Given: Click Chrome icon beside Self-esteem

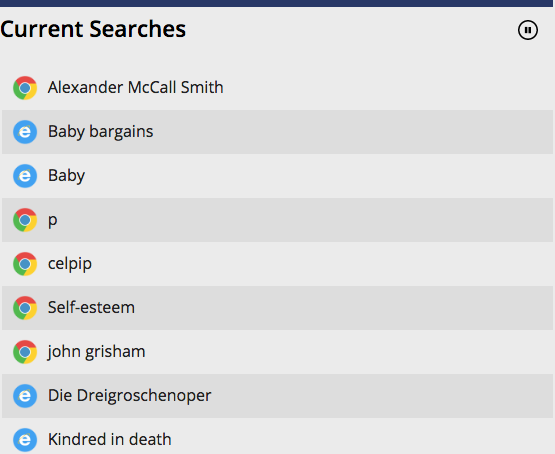Looking at the screenshot, I should coord(25,308).
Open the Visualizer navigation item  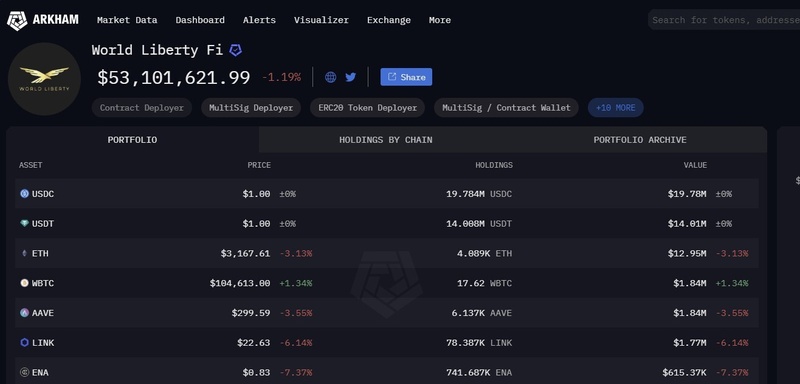click(x=321, y=20)

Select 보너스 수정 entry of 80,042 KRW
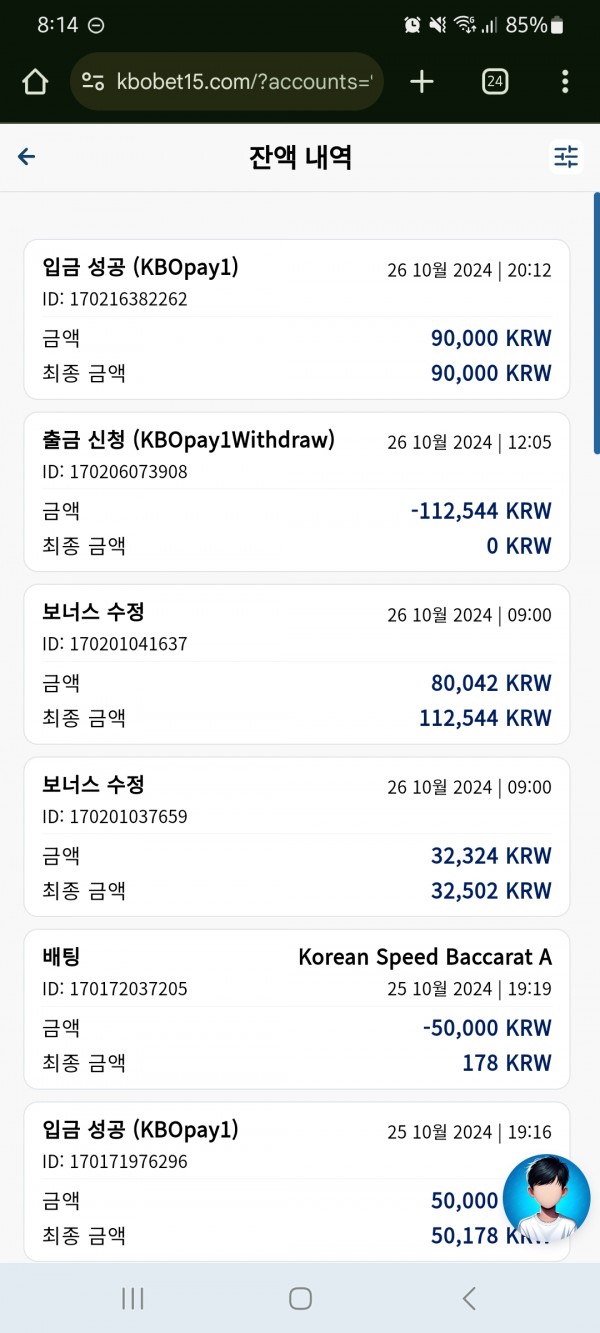[297, 664]
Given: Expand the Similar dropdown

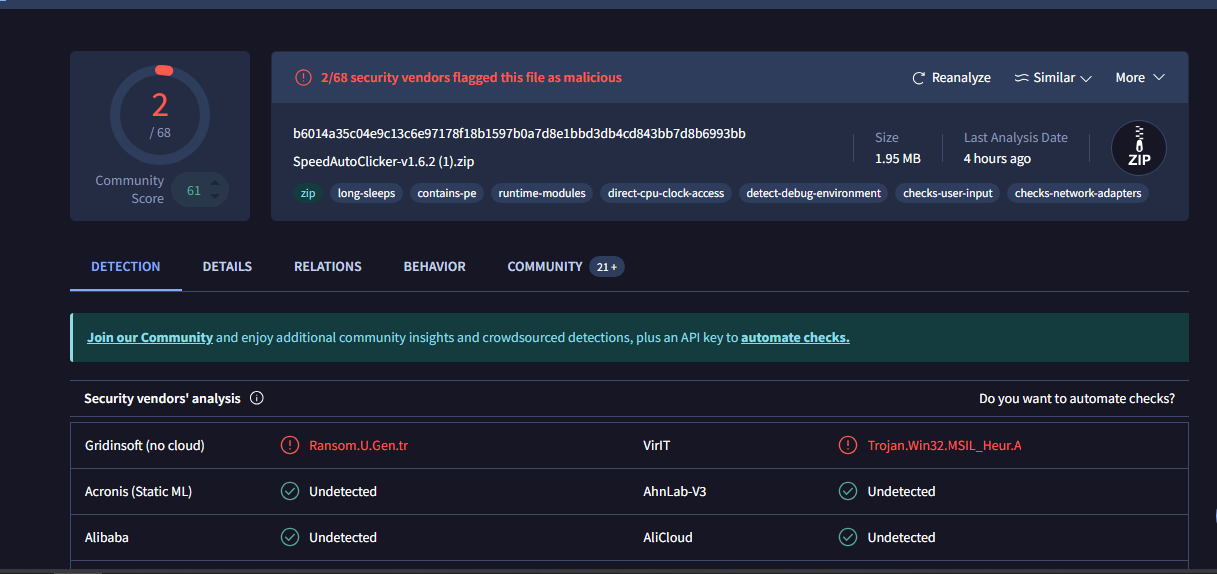Looking at the screenshot, I should coord(1052,78).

**Work to complete**: Without any pictures, restate word for word only the lines from the one with "Select 보너스 수정 entry of 80,042 KRW" through the end of the listing.

**Answer area**:
Select 보너스 수정 entry of 80,042 KRW
[297, 664]
Given: Expand the Similar dropdown

Looking at the screenshot, I should coord(1052,78).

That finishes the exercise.